Task requirements: Copy the lines below that contain "computer".

── Provided material ──

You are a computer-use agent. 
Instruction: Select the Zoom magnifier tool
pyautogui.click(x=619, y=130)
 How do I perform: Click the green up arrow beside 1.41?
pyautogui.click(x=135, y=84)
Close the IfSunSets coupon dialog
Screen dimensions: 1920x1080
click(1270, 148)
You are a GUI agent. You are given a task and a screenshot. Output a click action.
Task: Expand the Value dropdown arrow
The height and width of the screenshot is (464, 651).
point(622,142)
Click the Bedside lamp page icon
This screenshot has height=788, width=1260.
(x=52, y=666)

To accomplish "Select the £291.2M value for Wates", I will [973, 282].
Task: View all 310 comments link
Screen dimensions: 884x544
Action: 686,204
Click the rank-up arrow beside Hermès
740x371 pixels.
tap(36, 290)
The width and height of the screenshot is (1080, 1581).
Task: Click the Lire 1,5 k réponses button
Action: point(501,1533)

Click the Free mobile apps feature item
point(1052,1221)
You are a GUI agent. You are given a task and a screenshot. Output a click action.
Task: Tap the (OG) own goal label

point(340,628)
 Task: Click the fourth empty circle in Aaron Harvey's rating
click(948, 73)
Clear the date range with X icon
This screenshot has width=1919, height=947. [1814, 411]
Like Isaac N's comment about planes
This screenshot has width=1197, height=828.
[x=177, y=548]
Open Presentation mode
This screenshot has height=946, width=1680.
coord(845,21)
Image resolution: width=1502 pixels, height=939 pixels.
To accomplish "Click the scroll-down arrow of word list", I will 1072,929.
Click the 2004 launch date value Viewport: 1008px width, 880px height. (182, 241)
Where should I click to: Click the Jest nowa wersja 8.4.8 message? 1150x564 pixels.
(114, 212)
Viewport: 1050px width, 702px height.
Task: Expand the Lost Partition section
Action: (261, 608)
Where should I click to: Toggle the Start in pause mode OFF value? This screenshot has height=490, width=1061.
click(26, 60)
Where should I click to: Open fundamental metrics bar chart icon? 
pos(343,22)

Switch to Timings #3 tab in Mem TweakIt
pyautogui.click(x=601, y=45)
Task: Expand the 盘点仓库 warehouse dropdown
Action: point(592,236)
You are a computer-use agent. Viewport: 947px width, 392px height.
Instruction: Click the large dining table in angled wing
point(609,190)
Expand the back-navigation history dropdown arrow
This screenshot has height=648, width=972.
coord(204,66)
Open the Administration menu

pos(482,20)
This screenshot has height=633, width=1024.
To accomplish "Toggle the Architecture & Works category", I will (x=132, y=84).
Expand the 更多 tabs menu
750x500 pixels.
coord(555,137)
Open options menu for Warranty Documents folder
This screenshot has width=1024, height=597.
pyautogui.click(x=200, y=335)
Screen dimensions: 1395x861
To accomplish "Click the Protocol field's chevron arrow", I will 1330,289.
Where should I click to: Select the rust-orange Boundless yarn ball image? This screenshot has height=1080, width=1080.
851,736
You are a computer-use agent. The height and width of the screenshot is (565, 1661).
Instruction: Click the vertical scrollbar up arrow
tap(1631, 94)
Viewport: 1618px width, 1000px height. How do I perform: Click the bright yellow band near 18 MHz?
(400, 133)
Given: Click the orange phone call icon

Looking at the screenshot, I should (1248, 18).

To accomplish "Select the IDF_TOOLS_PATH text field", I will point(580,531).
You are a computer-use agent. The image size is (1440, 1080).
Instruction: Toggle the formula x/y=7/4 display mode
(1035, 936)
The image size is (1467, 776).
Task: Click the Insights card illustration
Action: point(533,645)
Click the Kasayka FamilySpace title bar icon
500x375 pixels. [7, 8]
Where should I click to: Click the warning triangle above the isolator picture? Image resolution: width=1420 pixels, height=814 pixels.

───

Response box:
You are a computer-use agent. 
You are a computer-use agent. Viewport: 947px width, 392px height.
You are a computer-use agent. The height and width of the screenshot is (565, 1661).
You are a computer-use agent. The image size is (1440, 1080).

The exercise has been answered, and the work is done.